* Start *

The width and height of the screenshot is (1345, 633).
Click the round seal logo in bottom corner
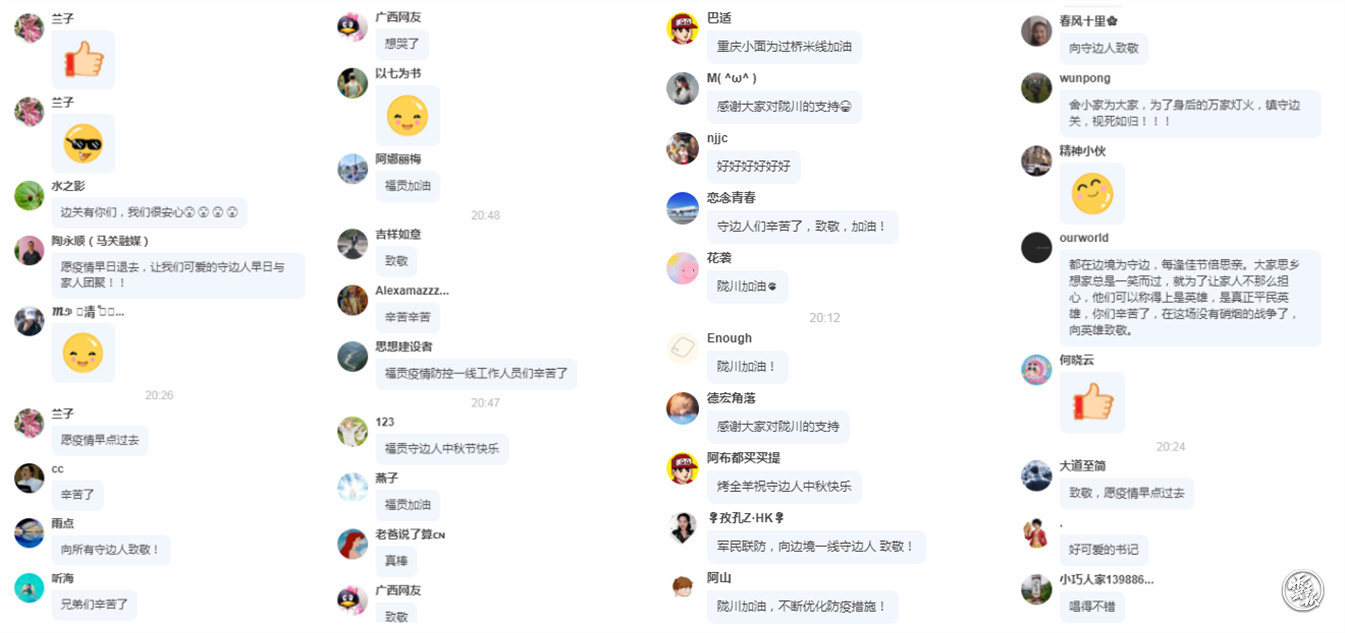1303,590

* End *
* Start *

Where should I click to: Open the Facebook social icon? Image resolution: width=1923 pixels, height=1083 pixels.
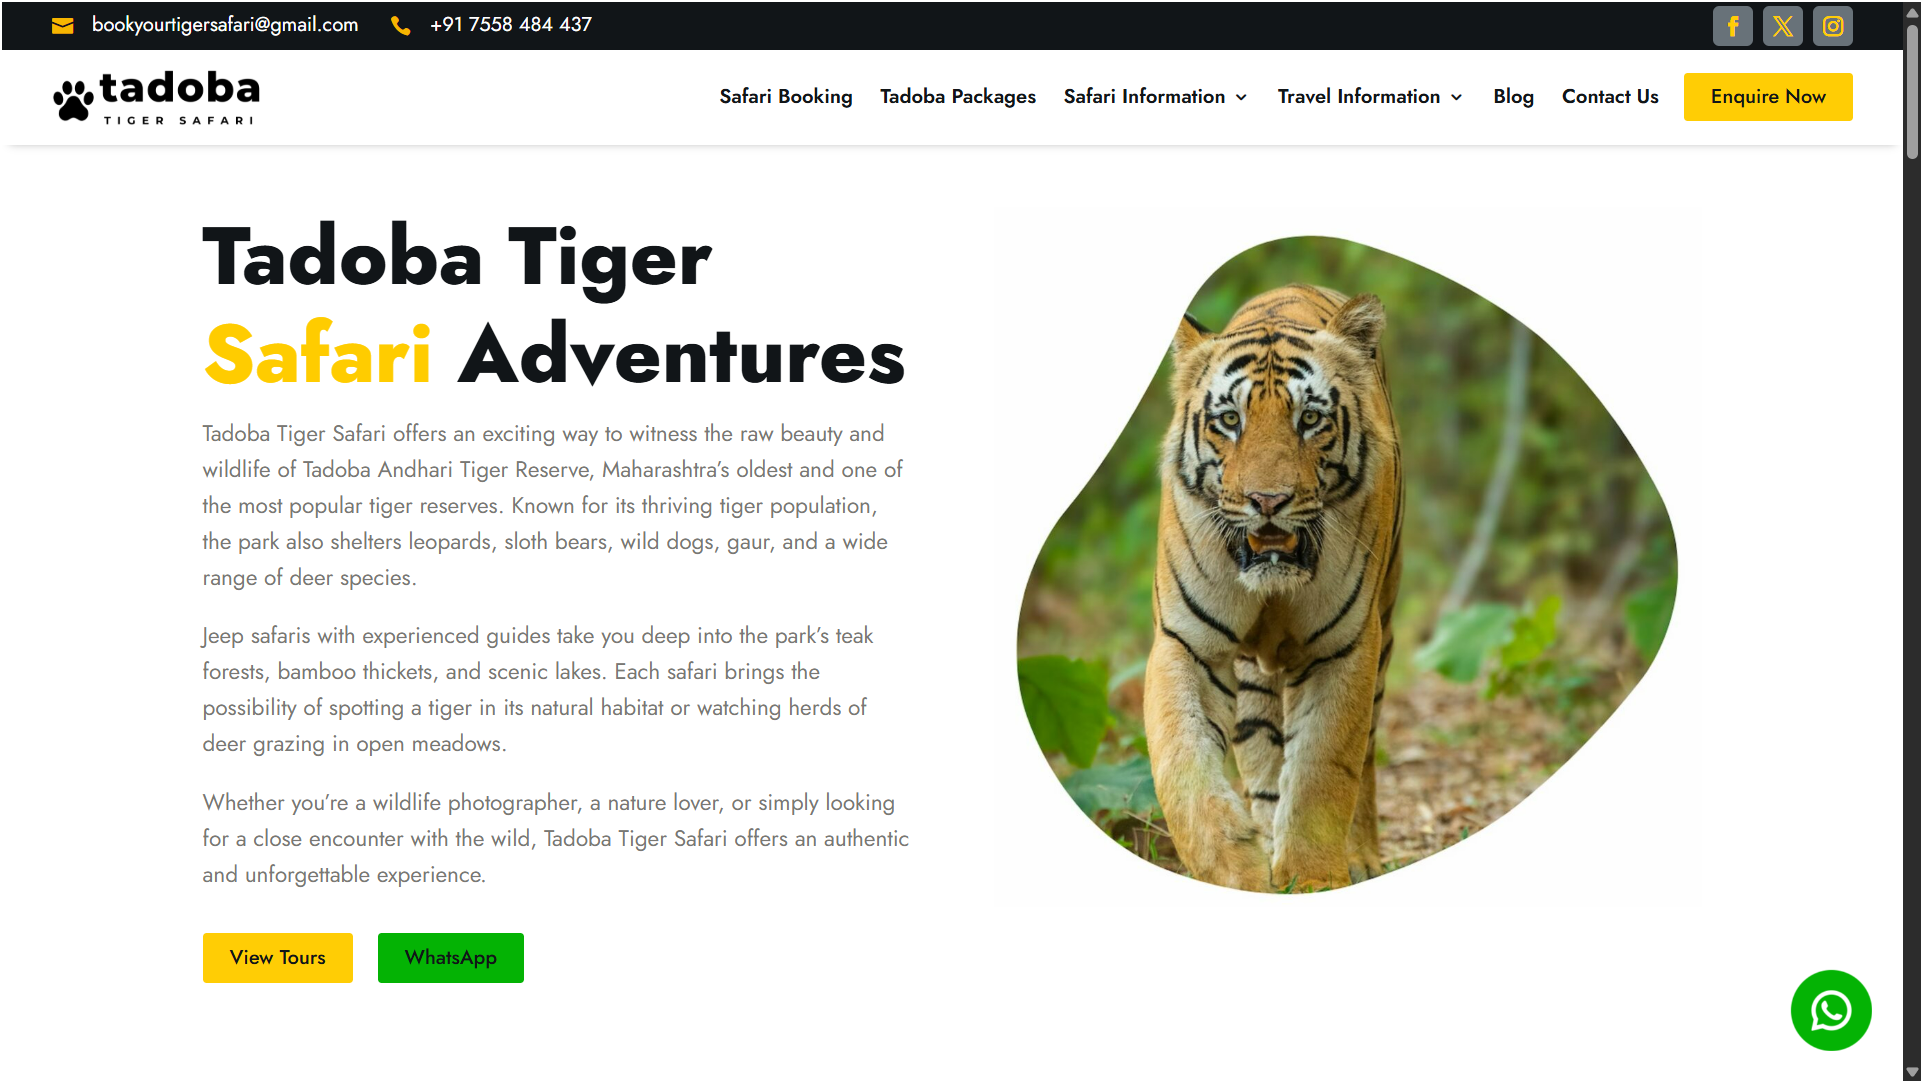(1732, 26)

* End *
* Start *

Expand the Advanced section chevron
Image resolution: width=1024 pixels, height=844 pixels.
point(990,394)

* End *

Set task: Which lines of the records contain the string "height", matching its case exactly? Pull out each such line and copy it in full.

Task solution:
The width and height of the screenshot is (1345, 633).
Where should I click to: Open the Facebook social icon? Image resolution: width=1923 pixels, height=1083 pixels.
Image resolution: width=1024 pixels, height=844 pixels.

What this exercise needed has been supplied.